Artlist Max Gives Creators One Place to Get All Their Stock Assets—But Is It Worth the Cost?

Credit: Artlist
The reimagined monthly subscription offers assets for music, stock footage, sound effects, templates, and custom plugins. 

Video asset portal Artlist has announced what it’s describing as the “ultimate all-in-one subscription for video creators.” Dubbed “Artlist Max,” the new monthly membership will give users access to royalty-free music, sound effects, stock footage, templates, plugins, and FX Home editing software optimized for Artlist’s catalog of media assets.

Let's take a deeper look.

New Age for Stock Assets?

“Artlist Max is a great option for creators like me who constantly need access to a lot of different assets,” said IMHO Reviews founder Vitaliy Lano. “However, if you are just looking for specific assets, you will still be able to purchase separate subscriptions such as stock footage and video templates or music and SFX,” 

Credit: Artlist

Founded in 2016, Artlist began as a royalty-free music platform for content creators looking to navigate the complicated minefield of using music for online video. Within the next six years, the portal has grown to manage over 800,000 digital assets and has expanded to include video stock footage (through its sister site Artgrid), music, sound effects, as well as templates, motion graphics, and other video assets through its partnership with FX Home.

Artlist Max promises unlimited access to all these media assets and custom plugins for Premiere Pro, After Effects, Apple FinalCut Pro, DaVinci Resolve, and other video editing apps. In the modern world, where digital content creation is the foundation for big brands and small creatives, stock assets are becoming a critical aspect of any project.

Credit: Artlist

Which Tier Is Right for you?

The new Artlist service is divided into multiple tiers, which provide a varying degree of access to individuals, teams, and enterprise levels. Let's look at them in more detail to find out which one is best for your needs.

◆ Source material
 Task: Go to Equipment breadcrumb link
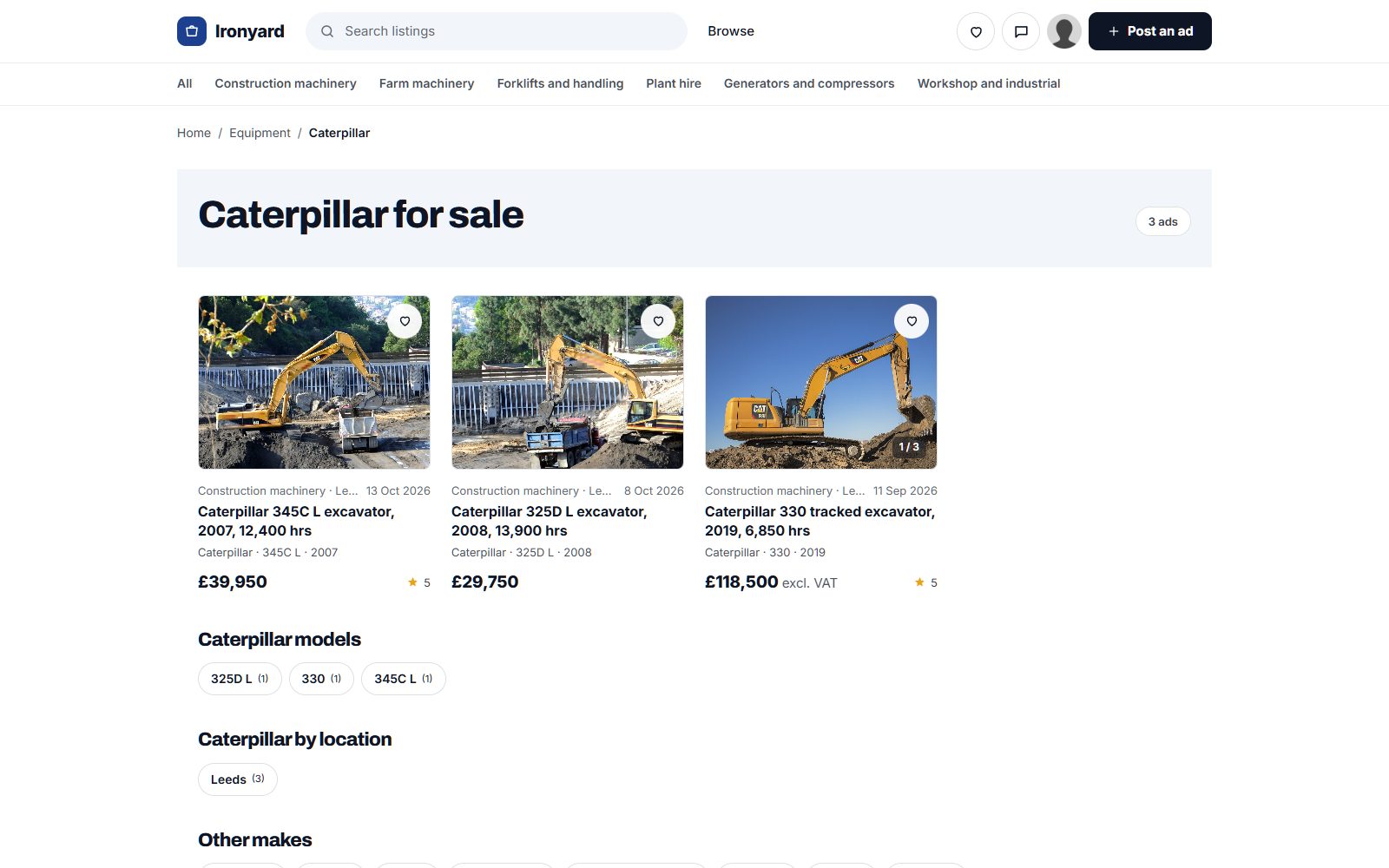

◆ Direction
Transcribe the part of the Artlist Max article that begins with the words containing "Which Tier Is" and ends with "for your needs.". The data comes from a different source than the article about Artlist Max.

◆ Answer for this exercise
Which Tier Is Right for you?

The new Artlist service is divided into multiple tiers, which provide a varying degree of access to individuals, teams, and enterprise levels. Let's look at them in more detail to find out which one is best for your needs.